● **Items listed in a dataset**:

* * * *

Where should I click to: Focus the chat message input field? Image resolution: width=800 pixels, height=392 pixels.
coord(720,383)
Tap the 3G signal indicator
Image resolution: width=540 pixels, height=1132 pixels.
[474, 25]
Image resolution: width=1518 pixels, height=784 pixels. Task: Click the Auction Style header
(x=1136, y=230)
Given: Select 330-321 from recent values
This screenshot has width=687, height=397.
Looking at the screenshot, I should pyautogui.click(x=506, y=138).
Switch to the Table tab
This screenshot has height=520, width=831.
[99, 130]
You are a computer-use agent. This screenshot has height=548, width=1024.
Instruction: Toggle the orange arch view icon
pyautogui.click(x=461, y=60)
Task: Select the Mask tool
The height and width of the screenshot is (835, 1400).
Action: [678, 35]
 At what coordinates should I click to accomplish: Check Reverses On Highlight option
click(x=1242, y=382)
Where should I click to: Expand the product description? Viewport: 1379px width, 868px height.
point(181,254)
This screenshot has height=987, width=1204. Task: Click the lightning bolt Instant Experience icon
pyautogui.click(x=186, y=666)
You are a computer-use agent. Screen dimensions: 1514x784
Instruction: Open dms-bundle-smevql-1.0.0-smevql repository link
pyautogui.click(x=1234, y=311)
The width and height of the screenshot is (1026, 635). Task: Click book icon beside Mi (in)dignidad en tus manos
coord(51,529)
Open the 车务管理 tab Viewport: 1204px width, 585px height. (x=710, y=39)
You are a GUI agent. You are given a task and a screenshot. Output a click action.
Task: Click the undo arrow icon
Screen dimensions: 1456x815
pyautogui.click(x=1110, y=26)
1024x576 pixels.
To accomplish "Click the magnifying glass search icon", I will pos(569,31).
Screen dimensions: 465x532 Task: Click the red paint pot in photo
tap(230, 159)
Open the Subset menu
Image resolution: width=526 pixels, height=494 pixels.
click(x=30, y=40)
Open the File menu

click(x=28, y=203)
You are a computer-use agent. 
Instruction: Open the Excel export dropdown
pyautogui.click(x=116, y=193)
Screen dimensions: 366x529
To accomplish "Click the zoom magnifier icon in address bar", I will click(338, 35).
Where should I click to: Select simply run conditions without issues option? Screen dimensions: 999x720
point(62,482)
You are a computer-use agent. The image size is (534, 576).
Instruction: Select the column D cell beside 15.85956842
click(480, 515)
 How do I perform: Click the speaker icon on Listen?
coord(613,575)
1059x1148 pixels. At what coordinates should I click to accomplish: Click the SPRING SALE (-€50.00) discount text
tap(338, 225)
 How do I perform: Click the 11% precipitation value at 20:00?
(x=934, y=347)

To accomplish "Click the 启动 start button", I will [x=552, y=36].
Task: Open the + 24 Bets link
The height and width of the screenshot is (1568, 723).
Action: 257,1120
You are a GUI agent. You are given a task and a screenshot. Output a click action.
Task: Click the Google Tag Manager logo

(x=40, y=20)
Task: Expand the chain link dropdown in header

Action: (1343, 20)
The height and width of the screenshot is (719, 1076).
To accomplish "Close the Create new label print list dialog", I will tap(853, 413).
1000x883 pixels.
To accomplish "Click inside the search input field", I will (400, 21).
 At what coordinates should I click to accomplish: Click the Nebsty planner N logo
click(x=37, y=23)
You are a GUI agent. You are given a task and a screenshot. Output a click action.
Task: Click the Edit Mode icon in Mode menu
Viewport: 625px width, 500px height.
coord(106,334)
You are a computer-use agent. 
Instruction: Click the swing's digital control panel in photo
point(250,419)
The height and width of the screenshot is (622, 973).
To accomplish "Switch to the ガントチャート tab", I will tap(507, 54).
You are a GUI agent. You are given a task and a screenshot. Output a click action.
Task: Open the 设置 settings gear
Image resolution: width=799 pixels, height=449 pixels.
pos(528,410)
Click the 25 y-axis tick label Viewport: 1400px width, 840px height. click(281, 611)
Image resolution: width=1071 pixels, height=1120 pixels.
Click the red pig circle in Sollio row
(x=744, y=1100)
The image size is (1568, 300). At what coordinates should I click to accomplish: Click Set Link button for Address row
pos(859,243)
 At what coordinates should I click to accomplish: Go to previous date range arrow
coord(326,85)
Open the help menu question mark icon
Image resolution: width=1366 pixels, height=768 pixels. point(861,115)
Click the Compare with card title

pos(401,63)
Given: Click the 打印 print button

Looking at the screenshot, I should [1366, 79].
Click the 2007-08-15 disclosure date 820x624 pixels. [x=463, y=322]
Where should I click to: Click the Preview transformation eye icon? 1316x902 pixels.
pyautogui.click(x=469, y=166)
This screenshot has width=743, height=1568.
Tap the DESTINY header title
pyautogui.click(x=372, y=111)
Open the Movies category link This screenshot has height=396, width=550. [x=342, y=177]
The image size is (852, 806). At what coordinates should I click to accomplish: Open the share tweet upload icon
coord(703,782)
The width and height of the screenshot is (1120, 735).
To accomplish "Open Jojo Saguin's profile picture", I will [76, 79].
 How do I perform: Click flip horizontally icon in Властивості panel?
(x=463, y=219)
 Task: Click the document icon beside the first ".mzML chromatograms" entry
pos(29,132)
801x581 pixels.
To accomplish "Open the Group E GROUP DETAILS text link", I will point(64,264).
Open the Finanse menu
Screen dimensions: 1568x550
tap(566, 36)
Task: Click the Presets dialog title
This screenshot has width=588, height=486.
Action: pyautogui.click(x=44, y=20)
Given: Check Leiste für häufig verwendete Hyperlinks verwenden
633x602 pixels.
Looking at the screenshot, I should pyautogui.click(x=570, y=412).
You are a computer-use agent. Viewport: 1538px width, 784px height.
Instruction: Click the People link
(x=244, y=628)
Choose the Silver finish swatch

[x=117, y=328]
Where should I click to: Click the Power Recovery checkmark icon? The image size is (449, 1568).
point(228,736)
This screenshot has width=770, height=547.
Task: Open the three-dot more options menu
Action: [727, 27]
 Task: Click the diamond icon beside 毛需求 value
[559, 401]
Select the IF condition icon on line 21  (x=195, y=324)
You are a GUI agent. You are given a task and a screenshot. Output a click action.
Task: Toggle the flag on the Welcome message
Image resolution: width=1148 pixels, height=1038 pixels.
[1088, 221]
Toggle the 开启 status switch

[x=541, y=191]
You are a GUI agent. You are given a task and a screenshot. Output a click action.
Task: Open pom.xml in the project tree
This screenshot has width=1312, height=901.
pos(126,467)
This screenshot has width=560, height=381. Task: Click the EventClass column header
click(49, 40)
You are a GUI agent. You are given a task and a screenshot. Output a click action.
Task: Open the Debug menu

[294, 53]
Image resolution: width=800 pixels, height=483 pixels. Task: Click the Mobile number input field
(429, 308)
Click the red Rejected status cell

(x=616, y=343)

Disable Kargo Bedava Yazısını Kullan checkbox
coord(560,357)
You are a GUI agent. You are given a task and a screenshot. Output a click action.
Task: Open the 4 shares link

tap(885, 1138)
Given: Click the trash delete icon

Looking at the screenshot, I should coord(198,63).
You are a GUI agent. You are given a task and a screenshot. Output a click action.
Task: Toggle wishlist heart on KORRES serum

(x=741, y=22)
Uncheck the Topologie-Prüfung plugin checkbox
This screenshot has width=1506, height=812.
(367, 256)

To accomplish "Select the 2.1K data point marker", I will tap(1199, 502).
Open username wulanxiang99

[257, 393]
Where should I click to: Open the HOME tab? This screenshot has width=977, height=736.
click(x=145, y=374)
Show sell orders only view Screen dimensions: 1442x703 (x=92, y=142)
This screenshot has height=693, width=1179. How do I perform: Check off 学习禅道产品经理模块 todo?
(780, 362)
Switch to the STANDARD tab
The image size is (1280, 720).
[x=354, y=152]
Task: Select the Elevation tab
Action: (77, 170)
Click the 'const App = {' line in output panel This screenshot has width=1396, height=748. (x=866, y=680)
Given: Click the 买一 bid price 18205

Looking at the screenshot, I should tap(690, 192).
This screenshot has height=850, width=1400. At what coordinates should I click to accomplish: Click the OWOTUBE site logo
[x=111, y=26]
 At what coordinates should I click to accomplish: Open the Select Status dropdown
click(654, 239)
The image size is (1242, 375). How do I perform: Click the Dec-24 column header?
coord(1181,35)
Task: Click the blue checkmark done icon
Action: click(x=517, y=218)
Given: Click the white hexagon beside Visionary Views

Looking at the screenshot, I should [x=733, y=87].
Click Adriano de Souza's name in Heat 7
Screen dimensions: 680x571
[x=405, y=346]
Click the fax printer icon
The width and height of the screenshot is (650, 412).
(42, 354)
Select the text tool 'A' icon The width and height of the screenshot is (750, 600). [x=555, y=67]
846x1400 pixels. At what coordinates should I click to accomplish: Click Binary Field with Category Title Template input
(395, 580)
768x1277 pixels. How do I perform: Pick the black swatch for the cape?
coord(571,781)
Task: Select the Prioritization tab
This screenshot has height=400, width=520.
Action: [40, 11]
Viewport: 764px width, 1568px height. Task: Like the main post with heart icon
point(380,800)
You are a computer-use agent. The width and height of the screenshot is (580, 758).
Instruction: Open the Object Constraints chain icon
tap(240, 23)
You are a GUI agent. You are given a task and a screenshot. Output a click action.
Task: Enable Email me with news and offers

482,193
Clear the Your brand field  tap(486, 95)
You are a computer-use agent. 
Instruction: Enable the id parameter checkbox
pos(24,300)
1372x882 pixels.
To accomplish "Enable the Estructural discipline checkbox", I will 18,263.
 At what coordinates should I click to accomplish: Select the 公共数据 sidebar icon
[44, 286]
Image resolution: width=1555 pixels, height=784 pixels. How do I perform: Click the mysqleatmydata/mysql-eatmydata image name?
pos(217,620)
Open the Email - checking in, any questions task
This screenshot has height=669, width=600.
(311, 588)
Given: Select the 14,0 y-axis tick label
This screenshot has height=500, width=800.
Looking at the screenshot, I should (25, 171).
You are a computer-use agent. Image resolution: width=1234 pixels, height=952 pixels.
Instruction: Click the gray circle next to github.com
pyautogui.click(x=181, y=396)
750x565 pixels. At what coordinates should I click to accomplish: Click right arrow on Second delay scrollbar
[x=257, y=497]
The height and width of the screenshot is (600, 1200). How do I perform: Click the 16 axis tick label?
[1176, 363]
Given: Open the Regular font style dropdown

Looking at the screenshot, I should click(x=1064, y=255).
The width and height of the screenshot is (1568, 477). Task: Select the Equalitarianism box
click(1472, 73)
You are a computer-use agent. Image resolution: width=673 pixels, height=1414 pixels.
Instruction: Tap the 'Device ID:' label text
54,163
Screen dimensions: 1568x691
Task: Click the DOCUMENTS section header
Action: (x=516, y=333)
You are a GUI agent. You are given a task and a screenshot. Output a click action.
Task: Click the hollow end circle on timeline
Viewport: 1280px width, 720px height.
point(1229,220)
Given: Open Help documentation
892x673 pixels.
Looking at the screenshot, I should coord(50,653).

* * * *

● **WHAT TO DO**: Your answer should be the lines above from the one containing "Select the IF" through the one containing "Task: Open pom.xml in the project tree", copied exactly and with both ends kept.

● **EXERCISE ANSWER**:
Select the IF condition icon on line 21  (x=195, y=324)
You are a GUI agent. You are given a task and a screenshot. Output a click action.
Task: Toggle the flag on the Welcome message
Image resolution: width=1148 pixels, height=1038 pixels.
[1088, 221]
Toggle the 开启 status switch

[x=541, y=191]
You are a GUI agent. You are given a task and a screenshot. Output a click action.
Task: Open pom.xml in the project tree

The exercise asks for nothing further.